Holidays

Middle-aged woman: Are you going anywhere for the holidays?
Elderly man, clearly disappointed: No–I'm not up to traveling this year.
Middle-aged woman, excitedly: Good for you! Save those carbon credits!

Penn Quarter
Washington, DC

Overheard by: Jonathan

IT guy #1: What is boxing day, anyway?
IT guy #2: Well, I Wikipedia-ed it and could only gather that it either has to do with killing birds, beating up servant girls, or selling off Christmas stuff nobody wants.

650 Park Avenue
King of Prussia, Pennsylvania

Overheard by: Dani

Employee: I have to come in on Monday for a training.

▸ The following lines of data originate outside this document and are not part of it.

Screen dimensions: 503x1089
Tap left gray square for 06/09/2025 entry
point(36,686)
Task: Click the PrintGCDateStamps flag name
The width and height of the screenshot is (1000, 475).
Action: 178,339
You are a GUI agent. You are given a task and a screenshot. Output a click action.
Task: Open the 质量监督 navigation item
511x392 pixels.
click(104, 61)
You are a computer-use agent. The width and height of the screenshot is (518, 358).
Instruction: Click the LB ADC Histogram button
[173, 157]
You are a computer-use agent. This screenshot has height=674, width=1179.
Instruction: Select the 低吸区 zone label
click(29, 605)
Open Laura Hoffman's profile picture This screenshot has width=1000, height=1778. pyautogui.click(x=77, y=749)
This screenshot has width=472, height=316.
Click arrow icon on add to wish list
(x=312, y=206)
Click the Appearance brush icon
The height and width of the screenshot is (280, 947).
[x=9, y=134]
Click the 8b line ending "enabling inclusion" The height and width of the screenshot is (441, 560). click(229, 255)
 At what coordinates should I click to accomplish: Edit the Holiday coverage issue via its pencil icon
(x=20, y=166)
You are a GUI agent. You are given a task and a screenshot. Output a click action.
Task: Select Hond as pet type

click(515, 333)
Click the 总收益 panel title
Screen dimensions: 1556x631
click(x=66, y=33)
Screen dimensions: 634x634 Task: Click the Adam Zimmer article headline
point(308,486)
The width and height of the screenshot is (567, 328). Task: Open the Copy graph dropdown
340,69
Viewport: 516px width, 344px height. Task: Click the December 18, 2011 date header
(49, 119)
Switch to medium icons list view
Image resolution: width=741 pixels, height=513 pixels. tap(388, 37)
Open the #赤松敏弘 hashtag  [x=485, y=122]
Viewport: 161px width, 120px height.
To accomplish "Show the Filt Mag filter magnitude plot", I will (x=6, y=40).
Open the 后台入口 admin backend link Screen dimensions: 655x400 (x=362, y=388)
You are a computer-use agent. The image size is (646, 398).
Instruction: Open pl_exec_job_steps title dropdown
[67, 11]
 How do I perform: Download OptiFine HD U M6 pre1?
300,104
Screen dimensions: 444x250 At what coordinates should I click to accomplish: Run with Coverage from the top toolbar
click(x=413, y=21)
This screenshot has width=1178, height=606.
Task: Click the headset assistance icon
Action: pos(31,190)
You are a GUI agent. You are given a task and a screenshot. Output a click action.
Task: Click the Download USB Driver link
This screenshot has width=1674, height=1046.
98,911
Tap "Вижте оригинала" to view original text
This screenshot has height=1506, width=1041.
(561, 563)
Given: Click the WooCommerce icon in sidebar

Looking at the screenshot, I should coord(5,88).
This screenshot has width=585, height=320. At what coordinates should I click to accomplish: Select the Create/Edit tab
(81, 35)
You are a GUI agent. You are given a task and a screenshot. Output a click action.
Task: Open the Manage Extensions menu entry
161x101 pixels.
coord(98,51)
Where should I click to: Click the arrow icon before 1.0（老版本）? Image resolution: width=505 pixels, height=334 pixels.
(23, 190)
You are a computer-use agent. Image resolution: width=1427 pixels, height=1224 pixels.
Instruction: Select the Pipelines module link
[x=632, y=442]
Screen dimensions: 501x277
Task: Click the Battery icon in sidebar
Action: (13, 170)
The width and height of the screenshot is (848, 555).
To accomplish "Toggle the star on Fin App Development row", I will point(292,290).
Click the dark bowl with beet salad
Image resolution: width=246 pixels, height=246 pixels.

It's my normal day off, so I might take off Tuesday or Friday instead.
Supervisor: We have the supervisor's retreat on Tuesday, so none of us will be here that day. I'd work then.

Hagerstown, Maryland

Excited graduate assistant: Cadbury cream eggs are like the Jesus of Easter!
Faculty passerby: Wait, what?

Ohio State University
Columbus, Ohio

Girl #1: Did you finish with the Christmas card?
Girl #2: We call it holiday card now. Because everyone is not Catholic.
Girl #1: You know it’s not just Catholics that celebrate Christmas; Christians celebrate it too.
Girl #2: Oh they do? I didn’t know because I’m Catholic.

Fifth Avenue
New York City, New York

Overheard by: But Catholics ARE Christians

Manager: Did you give up anything for lent?
Underling: Yeah. Stealing office supplies from your company. It may not be much, but I think it’s pretty good considering I’m not even Catholic.

Meacham Boulevard
Haltom, Texas

Italian service guy: Maybe we can bring-a some nice-a cheese, some nice-a mozzarella…
Italian VP: This is a fishing trip! Bah, you've never been on a fishing trip. This isn't gonna be fun.

Rosedale, Maryland

Overheard by: Tempin' it up

Co-worker #1: Is it bad to take holidays just after you start a
new job, like within the trial period?
Co-worker #2: Yeah, I took, like, 10 days in the first week of starting.

WCP Harlaw Road
Inverurie, Aberdeenshire
Scotland

Overheard by: JBlair

Avis clerk: I just love your little beanie!
Jewish guy: It’s actually called a yarmulke. I’m Jewish, and all Jewish men wear them.
Avis clerk: Oh! Well, you have yourself a merry Christmas!

Charlotte Airport, North Carolina

Overheard by: Renjeau

Female coworker: I love Hawaii, been there four times already.
Male coworker: Oh, so you like to travel a lot?